Main rules: intra-EU movements of goods: triangulation
What is triangulation?
Triangulation is an extension of the difficulties associated with chain supplies (see VATPOSG3820). In a classic case of triangulation A supplies B, who in turn supplies C, but the goods move directly from A to C.
This can be demonstrated diagrammatically as follows:
The place of supply permutations
The supply from A to B will always be in the Member State from which the goods are dispatched. The supply from B to C will depend on which supply generated the removal of the goods from A to C.
If it were the A to B supply, this means that the goods were delivered to B in the Member State in which C is located. This makes B’s supply to C a domestic supply in that Member State.
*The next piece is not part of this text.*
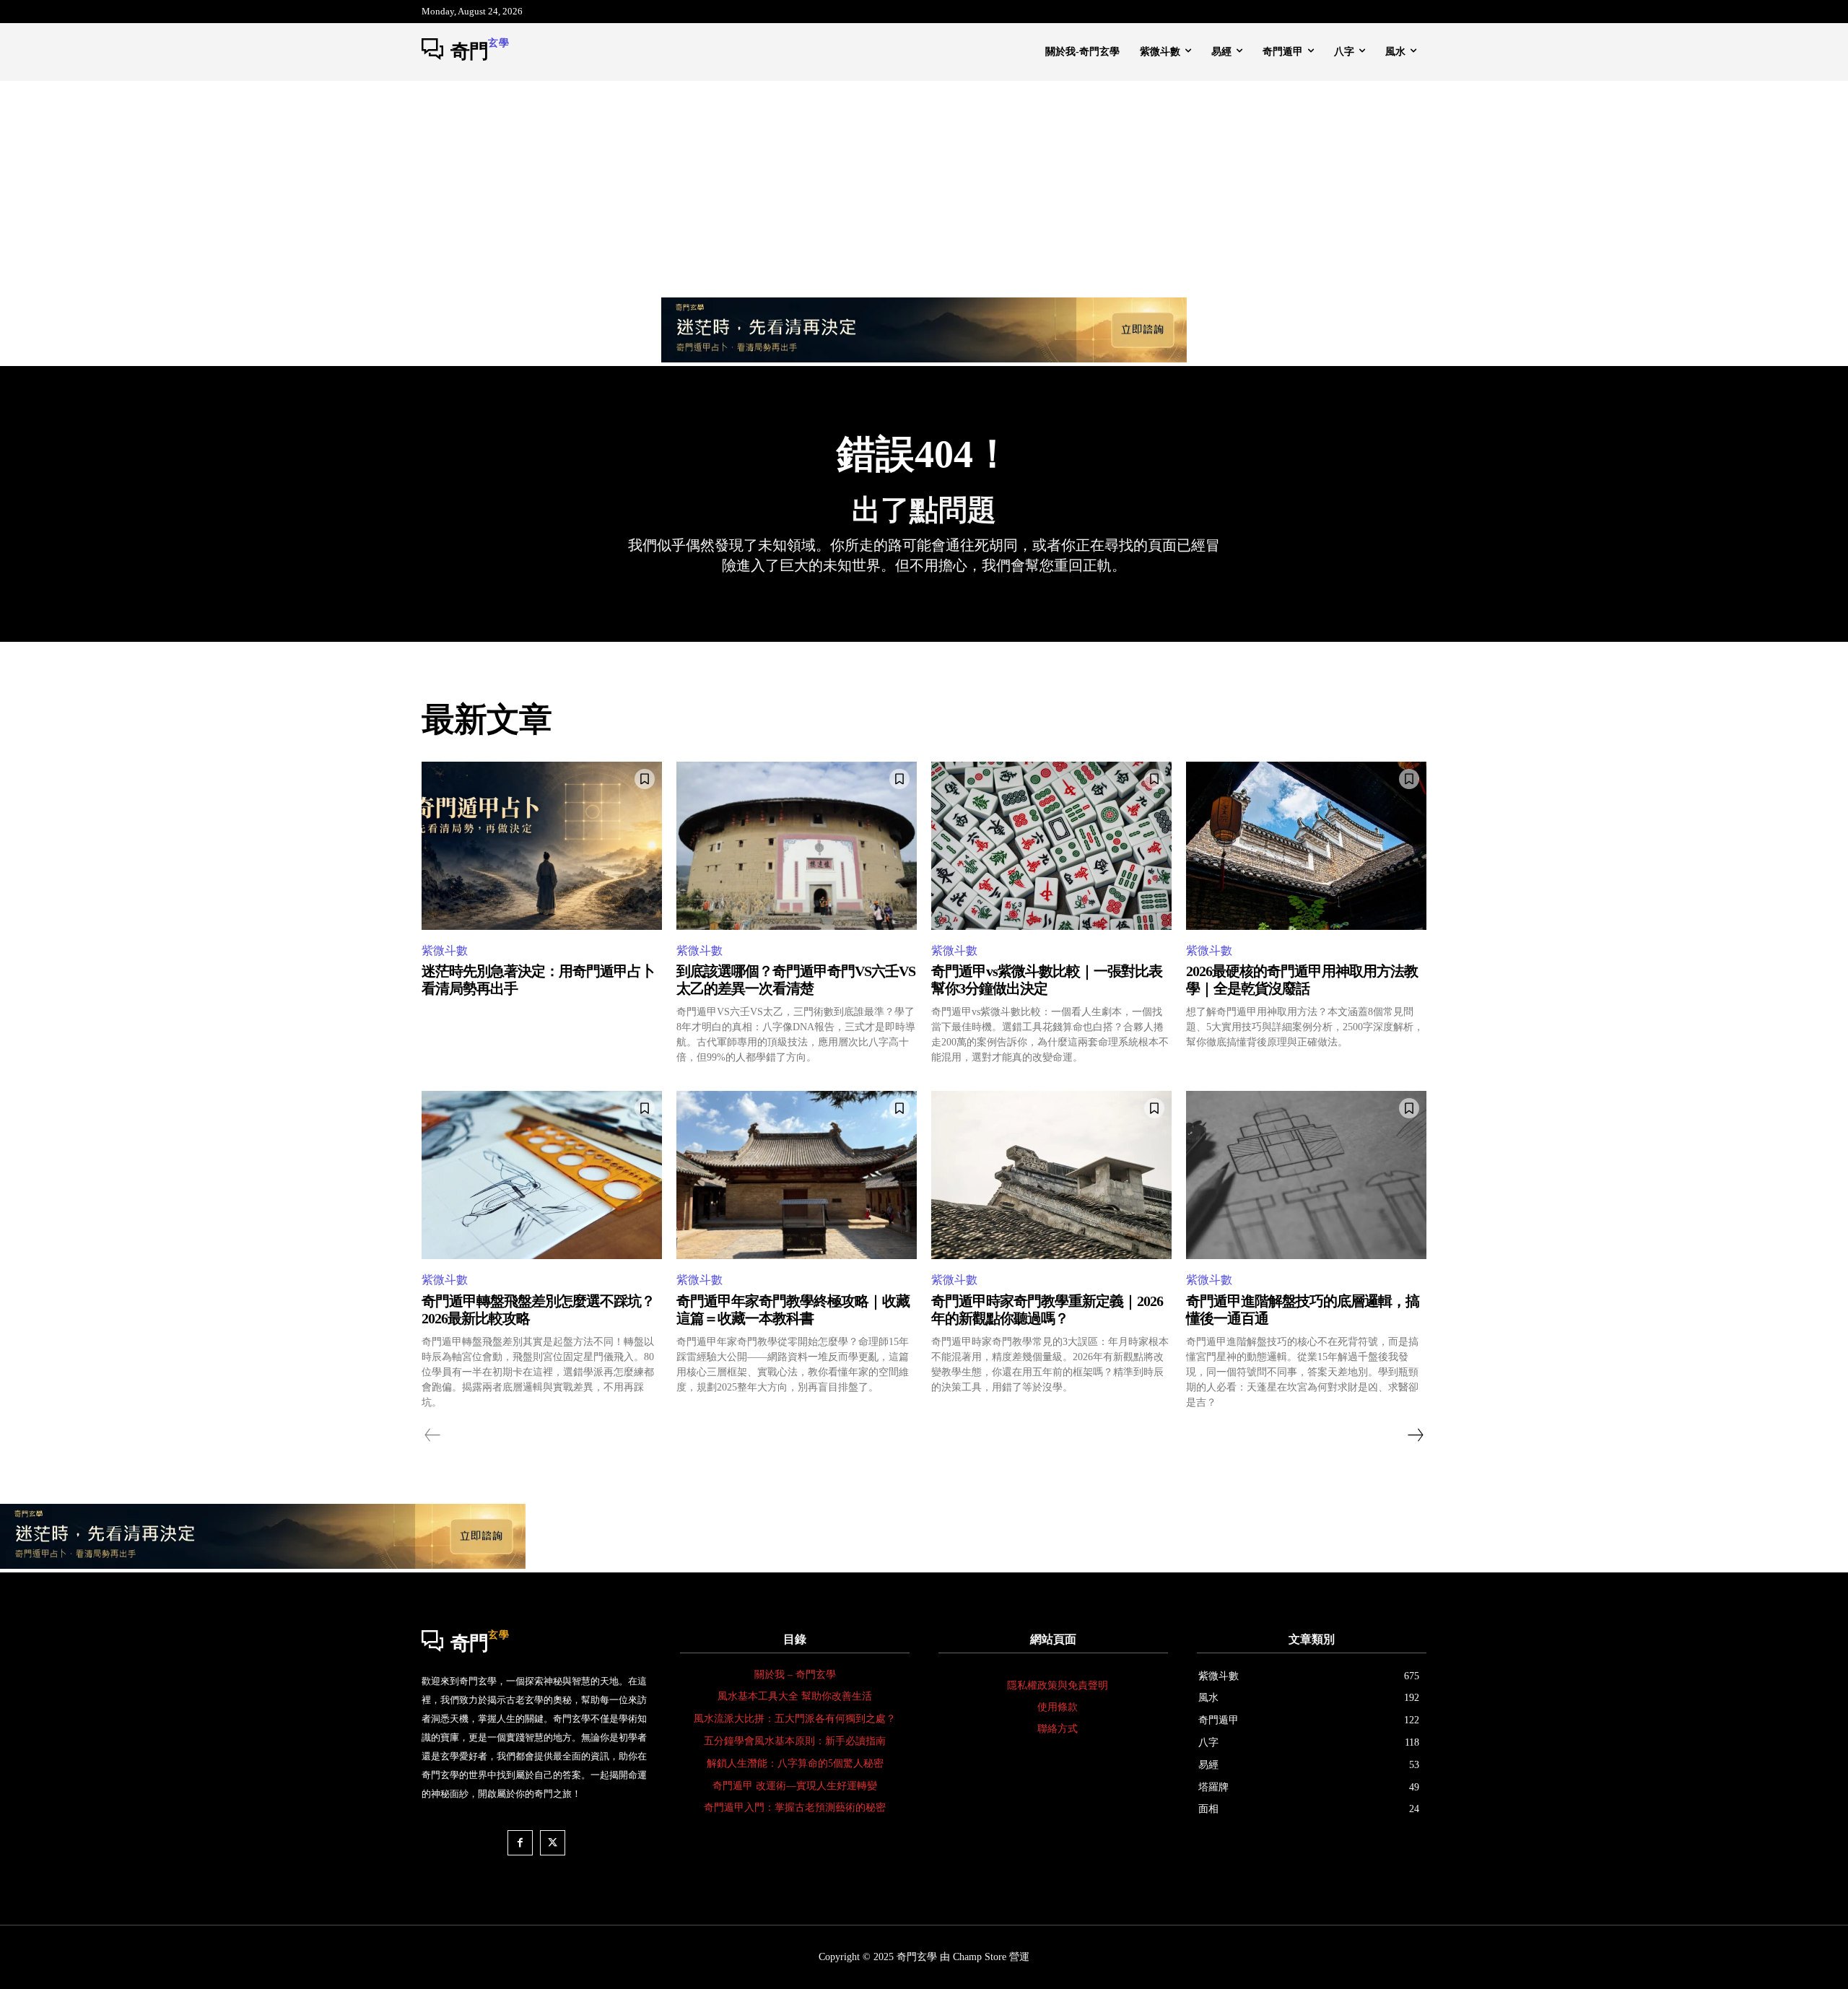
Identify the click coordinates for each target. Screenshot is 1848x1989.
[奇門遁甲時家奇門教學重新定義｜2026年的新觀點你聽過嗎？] (1051, 1175)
Alternatively, if it were the B to C supply this means that B received the goods from A in the Member State in which A is located. This makes A’s supply to B a domestic supply in A’s Member State and B’s supply to C will take place in the same Member State.
As a result of this B may be required to register in either A or C’s Member State, particularly if C is located in neither Member State. Alternatively if C is registered for VAT elsewhere within the EU they are likely to be eligible to adopt a simplified procedure which avoids the need for additional VATregistrations. You can find details about this in the manual covering the Single Market.
More complicated scenarios
The position becomes more complicated as the number of supplies increases. For example the position could look like this:
Here the goods move from France to the UK. Assuming A and B are French companies with C and D being UK companies, it is necessary to establish which of the supplies involves the intra-Community movement of the goods.
If it is the A to B supply, then A’s supply takes place in France and each of the subsequent supplies take place in the UK. However, if it were the C to D supply, this would mean that A, B and C’s supplies all took place in France. The likelihood in these circumstances is that A and B will be registered for VAT in France and C and D registered for VAT in the UK. In that case the pragmatic approach adopted by most Member States in these circumstances, is to accept the B to C supply as the intra-EU supply and, as a result, avoid the need for either B to have to register for VAT in the UK or C having to register for VAT in France.